Work to be completed ->
Copy out the data in full, keeping each line exactly as it reads.

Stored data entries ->
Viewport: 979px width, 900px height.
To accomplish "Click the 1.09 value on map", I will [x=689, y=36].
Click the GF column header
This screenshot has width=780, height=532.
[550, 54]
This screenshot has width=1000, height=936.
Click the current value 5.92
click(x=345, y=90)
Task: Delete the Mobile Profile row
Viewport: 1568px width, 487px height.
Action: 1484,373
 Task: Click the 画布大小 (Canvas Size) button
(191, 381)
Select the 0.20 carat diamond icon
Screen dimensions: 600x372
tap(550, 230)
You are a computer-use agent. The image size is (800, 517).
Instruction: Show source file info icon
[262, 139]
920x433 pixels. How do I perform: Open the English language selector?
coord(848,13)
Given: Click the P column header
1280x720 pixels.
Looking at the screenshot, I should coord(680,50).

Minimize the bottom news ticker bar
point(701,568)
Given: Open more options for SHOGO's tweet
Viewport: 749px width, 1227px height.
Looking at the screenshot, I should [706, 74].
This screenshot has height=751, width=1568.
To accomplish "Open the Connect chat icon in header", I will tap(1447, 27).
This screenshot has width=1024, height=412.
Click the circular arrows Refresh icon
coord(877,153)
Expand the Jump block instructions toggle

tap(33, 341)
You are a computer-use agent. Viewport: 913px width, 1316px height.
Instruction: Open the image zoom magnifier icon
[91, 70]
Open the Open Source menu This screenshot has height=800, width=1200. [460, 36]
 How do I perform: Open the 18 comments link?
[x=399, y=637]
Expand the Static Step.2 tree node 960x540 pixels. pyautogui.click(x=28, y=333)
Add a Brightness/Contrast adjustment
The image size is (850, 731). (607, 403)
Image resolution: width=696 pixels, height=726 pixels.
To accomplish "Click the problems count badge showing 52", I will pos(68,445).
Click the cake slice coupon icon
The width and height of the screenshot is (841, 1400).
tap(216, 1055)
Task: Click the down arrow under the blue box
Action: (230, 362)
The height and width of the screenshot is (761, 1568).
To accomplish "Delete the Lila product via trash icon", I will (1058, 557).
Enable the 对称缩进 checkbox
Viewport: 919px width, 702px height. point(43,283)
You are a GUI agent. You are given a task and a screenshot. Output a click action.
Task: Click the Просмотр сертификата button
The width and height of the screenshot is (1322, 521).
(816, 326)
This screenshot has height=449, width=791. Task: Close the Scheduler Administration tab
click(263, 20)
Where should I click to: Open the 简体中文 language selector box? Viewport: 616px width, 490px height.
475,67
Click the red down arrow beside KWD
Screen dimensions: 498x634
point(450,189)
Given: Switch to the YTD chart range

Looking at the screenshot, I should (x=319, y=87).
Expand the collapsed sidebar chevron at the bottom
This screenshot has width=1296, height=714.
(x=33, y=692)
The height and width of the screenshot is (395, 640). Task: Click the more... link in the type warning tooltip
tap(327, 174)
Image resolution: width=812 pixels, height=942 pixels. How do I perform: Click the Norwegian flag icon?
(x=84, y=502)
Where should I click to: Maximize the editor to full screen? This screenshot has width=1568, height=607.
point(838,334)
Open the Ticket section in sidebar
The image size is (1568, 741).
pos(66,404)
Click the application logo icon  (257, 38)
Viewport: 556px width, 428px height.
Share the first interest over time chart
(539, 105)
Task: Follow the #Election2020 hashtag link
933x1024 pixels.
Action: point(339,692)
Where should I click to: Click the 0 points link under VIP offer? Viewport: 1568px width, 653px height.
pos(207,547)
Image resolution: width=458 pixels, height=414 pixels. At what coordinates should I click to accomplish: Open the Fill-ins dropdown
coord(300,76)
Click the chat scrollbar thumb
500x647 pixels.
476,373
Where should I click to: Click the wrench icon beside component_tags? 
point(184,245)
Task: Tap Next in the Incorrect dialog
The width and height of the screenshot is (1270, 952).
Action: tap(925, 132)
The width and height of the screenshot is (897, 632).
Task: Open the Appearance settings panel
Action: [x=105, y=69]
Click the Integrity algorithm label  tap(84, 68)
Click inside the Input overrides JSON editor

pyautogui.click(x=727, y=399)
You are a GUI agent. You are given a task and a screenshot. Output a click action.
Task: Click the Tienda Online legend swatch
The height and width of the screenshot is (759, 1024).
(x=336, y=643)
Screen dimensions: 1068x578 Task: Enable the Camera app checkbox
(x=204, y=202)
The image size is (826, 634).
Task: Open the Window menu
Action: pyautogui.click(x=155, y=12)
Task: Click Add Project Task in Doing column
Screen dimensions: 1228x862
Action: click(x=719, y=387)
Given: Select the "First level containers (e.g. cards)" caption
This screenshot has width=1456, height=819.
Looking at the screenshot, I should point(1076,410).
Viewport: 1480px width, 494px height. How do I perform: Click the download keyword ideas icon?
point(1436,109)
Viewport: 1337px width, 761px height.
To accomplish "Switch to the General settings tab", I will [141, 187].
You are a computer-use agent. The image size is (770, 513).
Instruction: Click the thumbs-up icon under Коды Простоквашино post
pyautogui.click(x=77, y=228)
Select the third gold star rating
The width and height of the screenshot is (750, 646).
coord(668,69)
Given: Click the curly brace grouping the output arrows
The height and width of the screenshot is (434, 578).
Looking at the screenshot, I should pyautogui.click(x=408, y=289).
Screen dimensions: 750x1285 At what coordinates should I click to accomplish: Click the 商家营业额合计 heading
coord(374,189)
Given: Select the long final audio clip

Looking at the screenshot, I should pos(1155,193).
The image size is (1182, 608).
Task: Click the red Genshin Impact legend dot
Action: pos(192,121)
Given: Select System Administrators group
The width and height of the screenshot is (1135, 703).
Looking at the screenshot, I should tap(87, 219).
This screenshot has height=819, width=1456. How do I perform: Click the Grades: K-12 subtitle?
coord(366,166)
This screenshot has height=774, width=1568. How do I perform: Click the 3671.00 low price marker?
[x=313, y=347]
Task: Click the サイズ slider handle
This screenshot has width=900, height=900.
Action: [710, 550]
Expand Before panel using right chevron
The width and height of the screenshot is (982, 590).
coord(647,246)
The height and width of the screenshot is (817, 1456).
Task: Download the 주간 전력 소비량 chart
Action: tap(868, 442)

Result below ->
Viewport: 979px width, 900px height.
To accomplish "Click the 1.09 value on map", I will [x=689, y=36].
Click the GF column header
This screenshot has width=780, height=532.
[550, 54]
This screenshot has width=1000, height=936.
Click the current value 5.92
click(x=345, y=90)
Task: Delete the Mobile Profile row
Viewport: 1568px width, 487px height.
Action: 1484,373
 Task: Click the 画布大小 (Canvas Size) button
(191, 381)
Select the 0.20 carat diamond icon
Screen dimensions: 600x372
tap(550, 230)
You are a computer-use agent. The image size is (800, 517).
Instruction: Show source file info icon
[262, 139]
920x433 pixels. How do I perform: Open the English language selector?
coord(848,13)
Given: Click the P column header
1280x720 pixels.
Looking at the screenshot, I should coord(680,50).

Minimize the bottom news ticker bar
point(701,568)
Given: Open more options for SHOGO's tweet
Viewport: 749px width, 1227px height.
Looking at the screenshot, I should [706, 74].
This screenshot has height=751, width=1568.
To accomplish "Open the Connect chat icon in header", I will tap(1447, 27).
This screenshot has width=1024, height=412.
Click the circular arrows Refresh icon
coord(877,153)
Expand the Jump block instructions toggle

tap(33, 341)
You are a computer-use agent. Viewport: 913px width, 1316px height.
Instruction: Open the image zoom magnifier icon
[91, 70]
Open the Open Source menu This screenshot has height=800, width=1200. [460, 36]
 How do I perform: Open the 18 comments link?
[x=399, y=637]
Expand the Static Step.2 tree node 960x540 pixels. pyautogui.click(x=28, y=333)
Add a Brightness/Contrast adjustment
The image size is (850, 731). (607, 403)
Image resolution: width=696 pixels, height=726 pixels.
To accomplish "Click the problems count badge showing 52", I will pos(68,445).
Click the cake slice coupon icon
The width and height of the screenshot is (841, 1400).
tap(216, 1055)
Task: Click the down arrow under the blue box
Action: (230, 362)
The height and width of the screenshot is (761, 1568).
To accomplish "Delete the Lila product via trash icon", I will (1058, 557).
Enable the 对称缩进 checkbox
Viewport: 919px width, 702px height. point(43,283)
You are a GUI agent. You are given a task and a screenshot. Output a click action.
Task: Click the Просмотр сертификата button
The width and height of the screenshot is (1322, 521).
(816, 326)
This screenshot has height=449, width=791. Task: Close the Scheduler Administration tab
click(263, 20)
Where should I click to: Open the 简体中文 language selector box? Viewport: 616px width, 490px height.
475,67
Click the red down arrow beside KWD
Screen dimensions: 498x634
point(450,189)
Given: Switch to the YTD chart range

Looking at the screenshot, I should (x=319, y=87).
Expand the collapsed sidebar chevron at the bottom
This screenshot has width=1296, height=714.
(x=33, y=692)
The height and width of the screenshot is (395, 640). Task: Click the more... link in the type warning tooltip
tap(327, 174)
Image resolution: width=812 pixels, height=942 pixels. How do I perform: Click the Norwegian flag icon?
(x=84, y=502)
Where should I click to: Maximize the editor to full screen? This screenshot has width=1568, height=607.
point(838,334)
Open the Ticket section in sidebar
The image size is (1568, 741).
pos(66,404)
Click the application logo icon  (257, 38)
Viewport: 556px width, 428px height.
Share the first interest over time chart
(539, 105)
Task: Follow the #Election2020 hashtag link
933x1024 pixels.
Action: point(339,692)
Where should I click to: Click the 0 points link under VIP offer? Viewport: 1568px width, 653px height.
pos(207,547)
Image resolution: width=458 pixels, height=414 pixels. At what coordinates should I click to accomplish: Open the Fill-ins dropdown
coord(300,76)
Click the chat scrollbar thumb
500x647 pixels.
476,373
Where should I click to: Click the wrench icon beside component_tags? 
point(184,245)
Task: Tap Next in the Incorrect dialog
The width and height of the screenshot is (1270, 952).
Action: tap(925, 132)
The width and height of the screenshot is (897, 632).
Task: Open the Appearance settings panel
Action: [x=105, y=69]
Click the Integrity algorithm label  tap(84, 68)
Click inside the Input overrides JSON editor

pyautogui.click(x=727, y=399)
You are a GUI agent. You are given a task and a screenshot. Output a click action.
Task: Click the Tienda Online legend swatch
The height and width of the screenshot is (759, 1024).
(x=336, y=643)
Screen dimensions: 1068x578 Task: Enable the Camera app checkbox
(x=204, y=202)
The image size is (826, 634).
Task: Open the Window menu
Action: pyautogui.click(x=155, y=12)
Task: Click Add Project Task in Doing column
Screen dimensions: 1228x862
Action: click(x=719, y=387)
Given: Select the "First level containers (e.g. cards)" caption
This screenshot has width=1456, height=819.
Looking at the screenshot, I should point(1076,410).
Viewport: 1480px width, 494px height. How do I perform: Click the download keyword ideas icon?
point(1436,109)
Viewport: 1337px width, 761px height.
To accomplish "Switch to the General settings tab", I will [141, 187].
You are a computer-use agent. The image size is (770, 513).
Instruction: Click the thumbs-up icon under Коды Простоквашино post
pyautogui.click(x=77, y=228)
Select the third gold star rating
The width and height of the screenshot is (750, 646).
coord(668,69)
Given: Click the curly brace grouping the output arrows
The height and width of the screenshot is (434, 578).
Looking at the screenshot, I should pyautogui.click(x=408, y=289).
Screen dimensions: 750x1285 At what coordinates should I click to accomplish: Click the 商家营业额合计 heading
coord(374,189)
Given: Select the long final audio clip

Looking at the screenshot, I should pos(1155,193).
The image size is (1182, 608).
Task: Click the red Genshin Impact legend dot
Action: pos(192,121)
Given: Select System Administrators group
The width and height of the screenshot is (1135, 703).
Looking at the screenshot, I should tap(87, 219).
This screenshot has height=819, width=1456. How do I perform: Click the Grades: K-12 subtitle?
coord(366,166)
This screenshot has height=774, width=1568. How do I perform: Click the 3671.00 low price marker?
[x=313, y=347]
Task: Click the サイズ slider handle
This screenshot has width=900, height=900.
Action: [710, 550]
Expand Before panel using right chevron
The width and height of the screenshot is (982, 590).
coord(647,246)
The height and width of the screenshot is (817, 1456).
Task: Download the 주간 전력 소비량 chart
Action: tap(868, 442)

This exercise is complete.